LONDON, June 8 -- Women in developing countries are less likely than men to test positive for tuberculosis because they don't know how to expectorate sputum properly.
In a pragmatic randomized trial in Rawalpindi, Pakistan, a few minutes of instruction in proper expectoration techniques increased the proportion of women who were smear-positive for TB by 63%, according to Mishal Sameer Khan, M.Sc., of the London School of Hygiene and Tropical Medicine here.
Sputum-submission guidance also increased the proportion of men who tested positive, but the difference from the control group wasn't significant, Khan and colleagues reported in the June 9 issue of The Lancet.
(American TB experts said that patients in the U.S. also may need instruction in how to raise secretions from the lower respiratory tract.
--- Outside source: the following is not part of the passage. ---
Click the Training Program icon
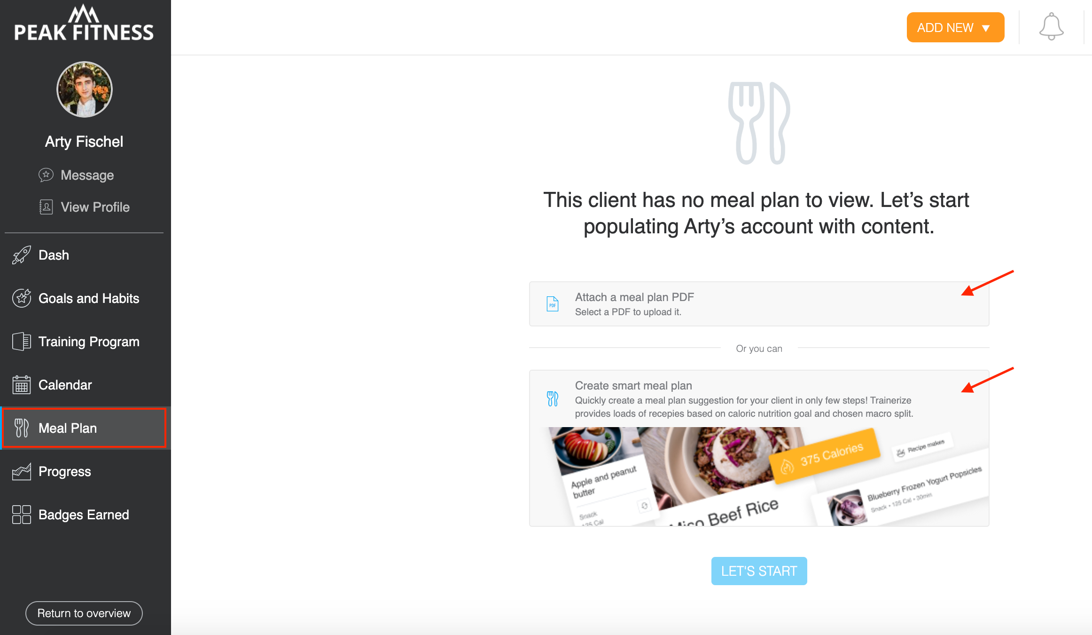Viewport: 1092px width, 635px height. click(20, 341)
Too often, said one authority, they provide saliva instead.)
The researchers enrolled 3,055 men and women suspected of having TB who came to Rawalpindi's Federal Tuberculosis Center for tests in 2005 from May through July.
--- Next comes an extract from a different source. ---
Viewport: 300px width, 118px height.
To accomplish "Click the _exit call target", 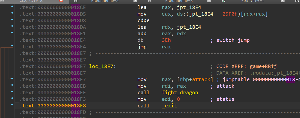I will 169,106.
Of those, 771 men and 749 women were randomly assigned to get a two-minute set of instructions on how to give a proper sputum sample and then were asked to provide a spot sample and an early-morning specimen taken upon awakening.
Patients in the control group were asked for the two samples only.
The instruction session explained the difference between sputum and saliva, emphasized the need for sputum, demonstrated the proper technique for spitting up sputum (three deep breaths, followed by a deep cough), and told patients to fill at least a quarter of the container.
The study found that:
Instructed women were more likely to test smear-positive than were women in the control group. The risk ratio was 1.63, with a 95% confidence interval from 1.19 to 2.22, which was significant at P=0.002.
13% of women in the instructed group, compared to 8% of those in the control group, were smear-positive.
Instructions were also associated with a significantly lower rate of saliva submission in the spot samples and significantly more women returning with an early-morning specimen (at P=0.003 and P=0.02, respectively).
There were no significant differences among the men, Khan and colleagues reported, although the rate of smear-positive samples tended to be higher among the instructed men than controls (11.7% versus 9.9%).
Overall, the intervention led to 49 additional cases being detected, the researchers said, with a cost of $2 per additional case.
The researchers noted that the intervention is cheap and easy to implement and therefore should be useful in resource-limited settings. They added that the large sample size and the real-world nature of the patient group imply that the results should generalize easily.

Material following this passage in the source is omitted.